That heart-stopping kind of expression—not just in music but in animation and manga too—comes, I think, from contrast, from gaps. On that front, Made in Abyss is a work with an almost glaringly obvious gap between its art style, its story, and its grotesque imagery. To borrow a slightly older example: in Puella Magi Madoka Magica, the art style felt perfectly at home with the story up through episode 2, but the gap with the story from episode 3 onward was so jarring that the real-time online reaction was something to behold. Made in Abyss has an even more violent gap than Madoka (and because the heartwarming stretches run long, it feels even more violent still), and it gained a core following that spread by word of mouth online, with praise outweighing criticism in a love-it-or-hate-it way. I'm one of those people who got into it after seeing that online buzz and thinking, “If it's that amazing, maybe I'll give it a watch.” Maybe people are just helplessly drawn to things with violent contrasts.
Well, even with advance warning, the moment I actually watched it I went, “Yikes…”
Beyond Expression as Music
And I'd say Made in Abyss's score plays a role in that gap, too.

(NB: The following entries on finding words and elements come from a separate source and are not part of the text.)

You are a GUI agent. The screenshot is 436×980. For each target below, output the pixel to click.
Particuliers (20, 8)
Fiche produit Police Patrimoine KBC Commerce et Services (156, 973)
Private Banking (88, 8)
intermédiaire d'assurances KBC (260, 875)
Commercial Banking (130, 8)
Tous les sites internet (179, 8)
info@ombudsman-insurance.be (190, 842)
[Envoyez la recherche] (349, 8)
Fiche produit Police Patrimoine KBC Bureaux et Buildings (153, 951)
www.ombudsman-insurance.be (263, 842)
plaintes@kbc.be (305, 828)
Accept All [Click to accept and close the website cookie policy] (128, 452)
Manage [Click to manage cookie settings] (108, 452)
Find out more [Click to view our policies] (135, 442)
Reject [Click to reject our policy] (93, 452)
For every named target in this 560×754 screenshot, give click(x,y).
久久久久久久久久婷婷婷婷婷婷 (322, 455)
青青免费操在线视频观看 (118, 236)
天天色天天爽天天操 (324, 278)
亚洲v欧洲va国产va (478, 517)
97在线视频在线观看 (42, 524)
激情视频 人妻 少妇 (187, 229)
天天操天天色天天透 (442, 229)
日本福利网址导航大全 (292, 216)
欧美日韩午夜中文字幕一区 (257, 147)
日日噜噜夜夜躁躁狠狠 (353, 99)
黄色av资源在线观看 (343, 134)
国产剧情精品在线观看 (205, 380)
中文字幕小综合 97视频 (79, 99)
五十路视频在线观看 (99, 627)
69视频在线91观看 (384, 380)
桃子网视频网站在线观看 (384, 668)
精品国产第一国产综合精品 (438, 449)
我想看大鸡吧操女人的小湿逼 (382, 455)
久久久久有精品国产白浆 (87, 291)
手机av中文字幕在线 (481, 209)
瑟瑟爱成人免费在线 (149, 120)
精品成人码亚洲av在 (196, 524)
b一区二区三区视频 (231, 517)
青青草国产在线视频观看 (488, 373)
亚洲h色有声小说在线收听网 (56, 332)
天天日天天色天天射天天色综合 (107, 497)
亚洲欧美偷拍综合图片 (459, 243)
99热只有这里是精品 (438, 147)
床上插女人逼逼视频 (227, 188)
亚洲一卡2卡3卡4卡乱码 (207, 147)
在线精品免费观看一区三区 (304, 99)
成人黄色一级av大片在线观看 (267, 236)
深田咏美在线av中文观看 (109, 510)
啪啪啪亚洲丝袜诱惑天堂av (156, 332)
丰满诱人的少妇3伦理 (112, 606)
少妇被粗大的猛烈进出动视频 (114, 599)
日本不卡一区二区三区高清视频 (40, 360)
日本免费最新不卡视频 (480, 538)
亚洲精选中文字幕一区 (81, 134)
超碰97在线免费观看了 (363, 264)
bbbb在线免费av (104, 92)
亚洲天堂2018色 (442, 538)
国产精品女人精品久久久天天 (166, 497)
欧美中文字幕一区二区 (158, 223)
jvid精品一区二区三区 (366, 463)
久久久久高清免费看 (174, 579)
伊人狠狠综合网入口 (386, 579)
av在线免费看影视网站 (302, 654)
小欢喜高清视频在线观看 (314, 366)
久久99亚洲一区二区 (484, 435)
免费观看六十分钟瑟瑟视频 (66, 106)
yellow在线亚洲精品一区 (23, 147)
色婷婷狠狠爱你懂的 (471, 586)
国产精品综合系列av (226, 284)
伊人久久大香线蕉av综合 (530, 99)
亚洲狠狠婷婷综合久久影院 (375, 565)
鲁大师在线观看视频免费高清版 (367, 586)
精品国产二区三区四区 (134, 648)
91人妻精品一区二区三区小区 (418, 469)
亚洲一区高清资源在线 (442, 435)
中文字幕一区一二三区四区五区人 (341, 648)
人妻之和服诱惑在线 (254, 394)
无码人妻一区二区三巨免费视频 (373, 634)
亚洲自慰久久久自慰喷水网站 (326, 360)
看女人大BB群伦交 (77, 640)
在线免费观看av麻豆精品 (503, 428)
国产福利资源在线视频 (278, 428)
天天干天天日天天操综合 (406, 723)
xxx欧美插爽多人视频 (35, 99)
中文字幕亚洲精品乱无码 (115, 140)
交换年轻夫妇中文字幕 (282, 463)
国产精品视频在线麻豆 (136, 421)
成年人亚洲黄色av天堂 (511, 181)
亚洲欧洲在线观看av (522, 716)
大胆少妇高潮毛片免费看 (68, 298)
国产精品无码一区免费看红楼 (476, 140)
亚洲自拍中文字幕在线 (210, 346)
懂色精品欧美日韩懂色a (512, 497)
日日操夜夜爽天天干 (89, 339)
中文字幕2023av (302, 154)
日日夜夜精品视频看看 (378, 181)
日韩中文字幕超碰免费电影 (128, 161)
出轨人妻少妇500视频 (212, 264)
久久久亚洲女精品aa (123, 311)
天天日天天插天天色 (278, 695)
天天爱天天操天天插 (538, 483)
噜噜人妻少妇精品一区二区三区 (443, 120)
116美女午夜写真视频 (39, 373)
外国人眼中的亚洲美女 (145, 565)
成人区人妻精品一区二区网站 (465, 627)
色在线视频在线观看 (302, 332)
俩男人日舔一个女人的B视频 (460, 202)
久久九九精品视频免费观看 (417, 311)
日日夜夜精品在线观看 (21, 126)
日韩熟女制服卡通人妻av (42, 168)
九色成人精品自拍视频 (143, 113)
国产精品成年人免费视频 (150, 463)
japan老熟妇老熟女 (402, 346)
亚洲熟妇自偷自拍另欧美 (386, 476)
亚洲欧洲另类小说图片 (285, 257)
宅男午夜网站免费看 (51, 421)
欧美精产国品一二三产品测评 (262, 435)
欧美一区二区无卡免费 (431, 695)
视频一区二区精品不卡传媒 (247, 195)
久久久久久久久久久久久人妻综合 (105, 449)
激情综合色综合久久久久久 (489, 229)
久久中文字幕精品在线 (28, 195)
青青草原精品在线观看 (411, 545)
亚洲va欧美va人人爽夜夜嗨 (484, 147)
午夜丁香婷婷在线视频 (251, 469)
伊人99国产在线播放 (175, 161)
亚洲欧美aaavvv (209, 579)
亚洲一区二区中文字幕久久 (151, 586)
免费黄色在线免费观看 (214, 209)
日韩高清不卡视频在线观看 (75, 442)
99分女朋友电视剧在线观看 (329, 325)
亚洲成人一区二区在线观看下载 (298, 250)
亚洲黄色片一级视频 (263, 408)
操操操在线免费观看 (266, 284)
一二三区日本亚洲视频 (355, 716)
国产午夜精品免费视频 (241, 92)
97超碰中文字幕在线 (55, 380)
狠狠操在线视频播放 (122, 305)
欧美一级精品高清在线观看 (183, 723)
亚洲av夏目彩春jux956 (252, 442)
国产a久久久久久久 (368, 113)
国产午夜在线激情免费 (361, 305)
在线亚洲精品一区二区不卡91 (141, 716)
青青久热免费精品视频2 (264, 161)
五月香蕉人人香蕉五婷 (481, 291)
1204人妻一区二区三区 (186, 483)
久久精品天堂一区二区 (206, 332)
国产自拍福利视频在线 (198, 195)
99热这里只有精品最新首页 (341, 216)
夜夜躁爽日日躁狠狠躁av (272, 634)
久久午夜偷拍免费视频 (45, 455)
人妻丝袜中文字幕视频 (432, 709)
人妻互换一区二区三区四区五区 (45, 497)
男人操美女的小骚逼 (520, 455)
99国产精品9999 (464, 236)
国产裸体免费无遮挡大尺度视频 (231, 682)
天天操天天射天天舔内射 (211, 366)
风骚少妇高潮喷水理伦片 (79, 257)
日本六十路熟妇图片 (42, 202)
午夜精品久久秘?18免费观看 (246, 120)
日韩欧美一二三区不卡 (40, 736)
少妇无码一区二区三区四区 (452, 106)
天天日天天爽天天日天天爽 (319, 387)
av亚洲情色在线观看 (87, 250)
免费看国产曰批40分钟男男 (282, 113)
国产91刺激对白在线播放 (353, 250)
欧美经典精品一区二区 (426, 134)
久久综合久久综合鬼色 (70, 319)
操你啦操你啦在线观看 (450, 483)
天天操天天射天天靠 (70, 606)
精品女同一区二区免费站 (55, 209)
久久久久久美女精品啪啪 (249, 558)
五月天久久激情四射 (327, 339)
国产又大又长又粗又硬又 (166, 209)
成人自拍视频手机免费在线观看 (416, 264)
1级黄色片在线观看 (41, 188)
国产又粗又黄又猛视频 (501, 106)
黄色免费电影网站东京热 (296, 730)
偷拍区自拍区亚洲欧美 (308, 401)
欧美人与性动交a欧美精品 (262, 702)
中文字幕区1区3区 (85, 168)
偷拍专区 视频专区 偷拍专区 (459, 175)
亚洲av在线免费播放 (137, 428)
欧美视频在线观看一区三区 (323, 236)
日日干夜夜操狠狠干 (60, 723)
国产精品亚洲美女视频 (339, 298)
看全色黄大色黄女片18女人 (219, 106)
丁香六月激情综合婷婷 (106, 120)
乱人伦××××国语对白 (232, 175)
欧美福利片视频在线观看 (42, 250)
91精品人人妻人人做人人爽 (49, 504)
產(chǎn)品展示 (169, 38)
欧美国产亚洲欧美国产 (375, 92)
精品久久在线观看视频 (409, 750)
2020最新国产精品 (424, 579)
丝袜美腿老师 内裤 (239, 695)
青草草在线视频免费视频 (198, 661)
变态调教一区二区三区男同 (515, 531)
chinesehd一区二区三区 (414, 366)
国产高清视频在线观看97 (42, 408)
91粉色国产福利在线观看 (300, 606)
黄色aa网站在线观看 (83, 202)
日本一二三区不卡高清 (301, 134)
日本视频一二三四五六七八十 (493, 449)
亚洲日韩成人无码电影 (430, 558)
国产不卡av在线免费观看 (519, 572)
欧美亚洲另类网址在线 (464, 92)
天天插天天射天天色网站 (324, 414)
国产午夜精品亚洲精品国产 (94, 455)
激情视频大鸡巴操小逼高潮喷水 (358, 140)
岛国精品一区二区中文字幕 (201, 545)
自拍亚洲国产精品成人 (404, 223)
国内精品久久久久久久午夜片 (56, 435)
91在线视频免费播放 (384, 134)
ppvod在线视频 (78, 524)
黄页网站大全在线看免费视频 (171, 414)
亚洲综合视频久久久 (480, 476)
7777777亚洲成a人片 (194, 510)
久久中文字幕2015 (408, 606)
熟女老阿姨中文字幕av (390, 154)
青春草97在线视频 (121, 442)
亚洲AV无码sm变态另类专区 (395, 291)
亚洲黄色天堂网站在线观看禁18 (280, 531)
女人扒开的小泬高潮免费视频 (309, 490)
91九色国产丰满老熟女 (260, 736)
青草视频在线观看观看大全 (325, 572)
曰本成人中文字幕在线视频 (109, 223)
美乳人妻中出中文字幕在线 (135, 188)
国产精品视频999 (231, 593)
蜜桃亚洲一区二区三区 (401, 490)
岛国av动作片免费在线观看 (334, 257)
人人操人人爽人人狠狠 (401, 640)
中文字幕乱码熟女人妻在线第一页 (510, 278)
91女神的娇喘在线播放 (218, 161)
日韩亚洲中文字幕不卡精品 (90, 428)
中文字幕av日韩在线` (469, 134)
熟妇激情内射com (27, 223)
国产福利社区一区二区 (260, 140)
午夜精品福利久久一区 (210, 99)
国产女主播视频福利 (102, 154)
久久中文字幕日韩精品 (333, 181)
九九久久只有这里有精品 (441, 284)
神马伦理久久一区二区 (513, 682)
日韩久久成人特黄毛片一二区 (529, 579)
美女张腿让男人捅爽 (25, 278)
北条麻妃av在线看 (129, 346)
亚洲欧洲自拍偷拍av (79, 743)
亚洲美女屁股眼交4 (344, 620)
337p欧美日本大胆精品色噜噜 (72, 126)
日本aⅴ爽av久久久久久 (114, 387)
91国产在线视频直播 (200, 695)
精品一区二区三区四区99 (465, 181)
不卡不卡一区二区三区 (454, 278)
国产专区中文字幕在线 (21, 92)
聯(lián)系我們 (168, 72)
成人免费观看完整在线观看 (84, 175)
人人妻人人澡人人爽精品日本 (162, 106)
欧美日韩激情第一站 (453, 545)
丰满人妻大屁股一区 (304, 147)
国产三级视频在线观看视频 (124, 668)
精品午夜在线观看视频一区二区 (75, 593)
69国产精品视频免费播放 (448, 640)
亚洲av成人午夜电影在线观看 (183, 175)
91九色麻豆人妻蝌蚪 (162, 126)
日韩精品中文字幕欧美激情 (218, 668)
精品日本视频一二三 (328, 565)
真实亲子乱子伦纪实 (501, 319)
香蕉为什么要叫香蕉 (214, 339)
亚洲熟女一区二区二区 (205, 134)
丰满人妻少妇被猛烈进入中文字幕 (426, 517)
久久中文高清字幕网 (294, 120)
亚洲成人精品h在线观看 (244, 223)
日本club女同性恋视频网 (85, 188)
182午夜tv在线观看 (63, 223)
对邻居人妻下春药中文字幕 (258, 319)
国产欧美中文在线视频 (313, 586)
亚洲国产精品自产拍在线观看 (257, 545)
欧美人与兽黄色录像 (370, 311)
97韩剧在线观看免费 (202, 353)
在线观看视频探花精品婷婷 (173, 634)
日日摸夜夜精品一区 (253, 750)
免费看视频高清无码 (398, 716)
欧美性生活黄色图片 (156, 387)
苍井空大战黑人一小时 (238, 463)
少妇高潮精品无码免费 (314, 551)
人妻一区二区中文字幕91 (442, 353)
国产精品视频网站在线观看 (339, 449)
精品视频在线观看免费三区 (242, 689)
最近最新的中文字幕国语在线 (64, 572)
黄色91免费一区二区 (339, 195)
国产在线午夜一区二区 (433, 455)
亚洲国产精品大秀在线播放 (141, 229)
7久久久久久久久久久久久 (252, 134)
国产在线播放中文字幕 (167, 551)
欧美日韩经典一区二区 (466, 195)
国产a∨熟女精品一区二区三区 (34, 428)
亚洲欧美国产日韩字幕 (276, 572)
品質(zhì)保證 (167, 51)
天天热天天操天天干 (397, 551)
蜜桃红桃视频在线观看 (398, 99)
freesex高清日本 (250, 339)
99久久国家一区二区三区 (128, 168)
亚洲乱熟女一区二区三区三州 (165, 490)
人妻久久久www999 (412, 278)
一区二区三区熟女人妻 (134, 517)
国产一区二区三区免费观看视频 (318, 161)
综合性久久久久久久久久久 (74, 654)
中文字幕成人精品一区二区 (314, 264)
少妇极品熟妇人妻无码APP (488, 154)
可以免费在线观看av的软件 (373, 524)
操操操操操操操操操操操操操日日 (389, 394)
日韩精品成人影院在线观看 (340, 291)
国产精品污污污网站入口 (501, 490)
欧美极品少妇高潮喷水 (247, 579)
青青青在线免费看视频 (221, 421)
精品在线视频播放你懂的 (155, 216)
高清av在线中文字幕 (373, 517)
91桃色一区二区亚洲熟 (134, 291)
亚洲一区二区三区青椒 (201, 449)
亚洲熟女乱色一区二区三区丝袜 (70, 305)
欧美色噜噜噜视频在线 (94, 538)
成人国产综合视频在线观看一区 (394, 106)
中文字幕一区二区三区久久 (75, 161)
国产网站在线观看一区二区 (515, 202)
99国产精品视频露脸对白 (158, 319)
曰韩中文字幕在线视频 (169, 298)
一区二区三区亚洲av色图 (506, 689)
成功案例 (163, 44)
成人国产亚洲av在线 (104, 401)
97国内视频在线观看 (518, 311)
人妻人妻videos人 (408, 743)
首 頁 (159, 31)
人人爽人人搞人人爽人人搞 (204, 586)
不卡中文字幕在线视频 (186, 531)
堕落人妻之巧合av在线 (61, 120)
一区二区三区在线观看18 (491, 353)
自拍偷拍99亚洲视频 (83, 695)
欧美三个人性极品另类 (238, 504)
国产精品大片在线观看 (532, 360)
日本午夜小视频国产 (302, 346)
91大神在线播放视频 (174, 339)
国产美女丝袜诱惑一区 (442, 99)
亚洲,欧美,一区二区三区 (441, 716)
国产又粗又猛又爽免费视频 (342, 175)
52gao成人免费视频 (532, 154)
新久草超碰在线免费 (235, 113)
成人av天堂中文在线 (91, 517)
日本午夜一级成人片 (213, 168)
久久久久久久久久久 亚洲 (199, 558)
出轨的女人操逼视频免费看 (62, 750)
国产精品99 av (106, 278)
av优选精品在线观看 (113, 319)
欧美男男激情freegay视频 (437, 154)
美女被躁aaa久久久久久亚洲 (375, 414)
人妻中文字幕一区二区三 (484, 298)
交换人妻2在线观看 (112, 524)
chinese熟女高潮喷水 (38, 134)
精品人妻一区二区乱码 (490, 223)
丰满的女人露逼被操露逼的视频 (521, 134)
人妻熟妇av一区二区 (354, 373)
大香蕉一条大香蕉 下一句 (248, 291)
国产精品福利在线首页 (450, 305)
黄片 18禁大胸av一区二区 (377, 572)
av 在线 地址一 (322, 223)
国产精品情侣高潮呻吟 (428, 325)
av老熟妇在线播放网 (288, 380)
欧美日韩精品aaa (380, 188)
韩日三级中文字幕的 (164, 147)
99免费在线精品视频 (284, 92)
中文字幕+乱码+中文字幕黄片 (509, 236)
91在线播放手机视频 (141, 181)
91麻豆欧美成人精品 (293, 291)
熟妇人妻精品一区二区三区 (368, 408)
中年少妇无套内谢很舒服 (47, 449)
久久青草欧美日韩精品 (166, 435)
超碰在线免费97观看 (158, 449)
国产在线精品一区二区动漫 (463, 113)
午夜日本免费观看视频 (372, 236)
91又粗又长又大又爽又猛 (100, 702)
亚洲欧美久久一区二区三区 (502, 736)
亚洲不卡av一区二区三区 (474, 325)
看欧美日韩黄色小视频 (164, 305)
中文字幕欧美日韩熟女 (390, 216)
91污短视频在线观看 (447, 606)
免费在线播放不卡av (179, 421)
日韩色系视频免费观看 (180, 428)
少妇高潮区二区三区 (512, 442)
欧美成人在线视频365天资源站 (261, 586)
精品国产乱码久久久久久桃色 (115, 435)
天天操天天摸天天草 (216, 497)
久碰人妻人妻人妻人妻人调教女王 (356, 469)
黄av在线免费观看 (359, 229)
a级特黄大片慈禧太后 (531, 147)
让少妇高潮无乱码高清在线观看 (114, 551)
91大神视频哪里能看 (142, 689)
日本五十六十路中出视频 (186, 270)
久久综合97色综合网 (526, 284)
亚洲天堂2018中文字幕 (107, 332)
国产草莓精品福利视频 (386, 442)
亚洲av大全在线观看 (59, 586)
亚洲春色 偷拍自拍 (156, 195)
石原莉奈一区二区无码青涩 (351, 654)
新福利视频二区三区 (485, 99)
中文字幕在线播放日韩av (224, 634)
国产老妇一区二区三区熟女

Something so terrifying it freezes your spine, lurking within scenery that looks beautiful at a glance; the emotion—somewhere between courage and fear—that wells up when the young protagonist, looking exactly as childlike as she is, must gradually face a cruel reality; the abyss within an epic scale. These pieces stir the viewer's emotions during the many scenes where you don't even know how to put what you feel into words, and they fully express the characters' inner states and a worldview deep beyond measure. There are many pieces with a mystical resonance, but on the whole, in terms of pitch there's the contrast of deep lows and high highs, plus contrasts in volume and sound pressure, very beautiful melodic structures with just a touch of dissonance mixed in, melodies that press in on you with fast, anxious rhythms that goad you forward, sudden rests, and so on. In other words, they unfold with bold, daring techniques—musically abrupt, even contradictory—that you'd normally avoid when composing an ordinary pop song. That's precisely why Made in Abyss's score is so brimming with a strange charm: it pulls you in across the board, throws your emotions into turmoil as you listen, and yet makes you want to keep listening forever. I think that contradictory feeling of “scary yet beautiful” comes from techniques like these.
The original manga is extremely interesting in its own right, but there's no doubt that the reason the anime feels even more captivating owes a great deal to the power of this work's score.
And Above All, the Overwhelming “Hanezeve Caradhina”
When you say “score,” people usually picture something instrumental, and many might feel that if there are vocals, surely it's an insert song. But this piece is said to be built on a “language that doesn't exist on Earth,” so I get the sense the voice is used as just another instrument, and I've chosen to think of it as a kind of score. (As an aside, Hiroshi Saito, who sings this song, is a fellow musician from my hometown of Sapporo, and just recently we even performed at the same show in Shibuya. I really hope you'll hear that overwhelming voice live at least once.)
Within this single piece alone, all sorts of emotions well up—homesickness, the courage of that first step into the unknown, an interest that's frightening yet alluring. And a melody so hopelessly beautiful it reaches straight into your heart. Even I, who've listened to all kinds of music, have heard a piece that fits the anime and the original's concept this perfectly only a handful of times—I could count them on one hand.
Some people talk about Made in Abyss as if it were fortunate to have spread so widely through online word of mouth, but it's no exaggeration to say its success was made rock-solid precisely because it had a score that resonates in the heart. Please enjoy it together with the anime.